The Presidents of Stanford and the University of Michigan discuss how studying the humanities brings purpose and meaning to life.

Experience and Internships Data:

The Council for Independent Colleges suggests that humanities majors seek professional internships, i.e. not camp counselors unless that is your intended career (8). By the summer between your junior and senior year, you should test out a professional workplace internship. 

Skills Data:

Read with skepticism. The American Enterprise Institute (a political think tank) advocates professional career training over the liberal arts. So, their report is highly skewed in favor of non-critical thinking degrees but professional ones (think: education, engineering, public health, etc.). What is an important take away, though, is that if you know you'd like to pivot into computer science or business after SLU, then simply add a coding bootcamp or a business foundations certificate is key to your success (9). Both of these are easily available online from reputable institutions (like Georgia Tech or UPenn/Harvard, respectively). You might want to take an online certificate in advertising and marketing, for example from Northwestern, if you know that's the career you want to pursue. 

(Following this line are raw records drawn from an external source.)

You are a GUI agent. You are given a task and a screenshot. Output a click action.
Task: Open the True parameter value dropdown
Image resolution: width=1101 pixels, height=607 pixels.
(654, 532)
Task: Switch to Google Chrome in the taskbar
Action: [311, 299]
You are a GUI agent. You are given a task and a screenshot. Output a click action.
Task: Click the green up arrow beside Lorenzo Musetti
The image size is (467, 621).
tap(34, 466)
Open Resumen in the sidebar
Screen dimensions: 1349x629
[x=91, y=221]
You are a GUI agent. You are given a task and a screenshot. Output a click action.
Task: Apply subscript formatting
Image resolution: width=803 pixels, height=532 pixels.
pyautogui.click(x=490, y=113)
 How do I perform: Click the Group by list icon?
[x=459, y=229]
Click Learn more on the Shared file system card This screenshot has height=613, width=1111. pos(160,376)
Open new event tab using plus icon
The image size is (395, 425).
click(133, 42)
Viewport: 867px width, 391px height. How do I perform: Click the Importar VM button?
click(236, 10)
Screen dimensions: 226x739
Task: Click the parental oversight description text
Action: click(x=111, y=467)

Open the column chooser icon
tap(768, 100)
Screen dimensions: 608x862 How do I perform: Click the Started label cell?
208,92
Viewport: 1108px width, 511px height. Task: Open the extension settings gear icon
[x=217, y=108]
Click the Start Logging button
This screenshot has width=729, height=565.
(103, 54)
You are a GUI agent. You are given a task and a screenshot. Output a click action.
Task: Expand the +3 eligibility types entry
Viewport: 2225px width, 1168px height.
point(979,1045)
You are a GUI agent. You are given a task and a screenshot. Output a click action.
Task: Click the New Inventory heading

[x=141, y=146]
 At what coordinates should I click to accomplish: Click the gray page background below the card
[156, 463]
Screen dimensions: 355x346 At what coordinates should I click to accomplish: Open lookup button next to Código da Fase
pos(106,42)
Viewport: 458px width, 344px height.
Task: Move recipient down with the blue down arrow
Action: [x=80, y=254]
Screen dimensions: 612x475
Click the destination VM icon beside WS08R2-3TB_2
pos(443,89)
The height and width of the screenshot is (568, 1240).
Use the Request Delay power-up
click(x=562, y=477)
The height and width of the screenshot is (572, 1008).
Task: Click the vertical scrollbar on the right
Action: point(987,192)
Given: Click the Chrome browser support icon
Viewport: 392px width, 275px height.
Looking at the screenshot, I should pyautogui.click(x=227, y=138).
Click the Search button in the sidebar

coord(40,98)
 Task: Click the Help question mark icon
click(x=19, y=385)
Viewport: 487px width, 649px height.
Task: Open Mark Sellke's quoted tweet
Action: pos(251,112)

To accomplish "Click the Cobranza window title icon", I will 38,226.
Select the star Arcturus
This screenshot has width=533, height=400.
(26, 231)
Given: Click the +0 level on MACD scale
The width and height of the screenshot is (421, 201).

Medical schools are looking for humanities majors.

Business schools are also looking for humanities majors.

References (due to accessibility restrictions by the university, we cannot provide the links to documents or post the documents themselves; a quick googling of the titles should bring them up in a new tab):

1. AAUP. "Liberal Arts Graduates and Employment: Setting the Record Straight." 2014.

2. Loosvelt, Derek. "Do Liberal Arts Majors Earn More in the Long Run?" on Vault Blogs. September 12, 2016.

3. Loosvelt, Derek. "When English Majors Earn More Than Engineers" on Vault Blogs, November 7, 2017.

4. National Association of Colleges and Employers. "First-Destinations for the College Class of 2015." (note: this survey is updated annually).

5. Bouee, Charles-Edouard. "Why imagination is a key strategic asset" on LinkedIn. Accessed April 17, 2019.

6. Solomon, David interviewed by Julia La Roche. "Goldman Sachs CEO reveals the valuable job skill he's finding 'less and less'" on Yahoo Finance. March 16, 2019.

7. Anders, George. "Good News, Liberal-Arts Majors: You Do Just Fine." The Wall Street Journal. September 12, 2016, page R2.

8. The Council of Independent Colleges. "Career Preparation and the Liberal Arts." July 2015.

9. Schneider, Mark and Matthew Sigelman. "Saving the Liberal Arts." American Enterprise Institute. February 2018.